Мой роман, или Разнообразие английской жизни - Эдвард Бульвер-Литтон
Шрифт:
Интервал:
Закладка:
– Денег! И не говорите о них!
– Ладно и то, сказал Дик с мягкосердечием: – я сам теперь не намерен говорить общими местами. Что касается до этого черномазого барона Леви, дай мне сначала отделаться от его жидовских объятий; впрочем, иди знай, показывай дорогу: нечего терять нам время.

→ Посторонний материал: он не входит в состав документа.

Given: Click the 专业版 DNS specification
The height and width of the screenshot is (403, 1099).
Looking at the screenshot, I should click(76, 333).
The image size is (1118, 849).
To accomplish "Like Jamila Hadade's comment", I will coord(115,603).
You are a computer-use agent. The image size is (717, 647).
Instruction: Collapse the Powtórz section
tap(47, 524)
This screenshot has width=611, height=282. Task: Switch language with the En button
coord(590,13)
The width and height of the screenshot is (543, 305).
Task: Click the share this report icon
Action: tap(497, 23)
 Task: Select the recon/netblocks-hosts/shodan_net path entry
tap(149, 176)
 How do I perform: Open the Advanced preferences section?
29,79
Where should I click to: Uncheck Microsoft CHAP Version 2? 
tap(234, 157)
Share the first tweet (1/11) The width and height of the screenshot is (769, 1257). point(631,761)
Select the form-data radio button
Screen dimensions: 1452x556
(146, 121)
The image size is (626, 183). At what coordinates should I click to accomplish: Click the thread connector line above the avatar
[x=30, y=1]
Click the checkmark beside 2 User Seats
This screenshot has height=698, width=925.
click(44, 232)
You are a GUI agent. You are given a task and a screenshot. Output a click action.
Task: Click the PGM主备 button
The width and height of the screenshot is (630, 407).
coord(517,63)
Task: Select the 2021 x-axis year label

Один взгляд на машину, изобретенную Леонардом, дал понять Ричарду Эвенелю, какую пользу она могла бы принести ему. Получив в свое владение право на патент, которого прямые последствия, состоявшие в увеличении силы и сокращении труда, были очевидны для каждого практического человека, Эвенель почувствовал, что он должен достать необходимую сумму денег для выполнения предприятия, для изготовления машин, уплаты векселей, данных Лени, и для открытой борьбы с самыми чудовищными капиталистами. При этом нужно было только принять в свое сообщество какого нибудь другого капиталиста; кого же? всякий товарищ лучше Леви. Счастливая мысль в это время посетила его.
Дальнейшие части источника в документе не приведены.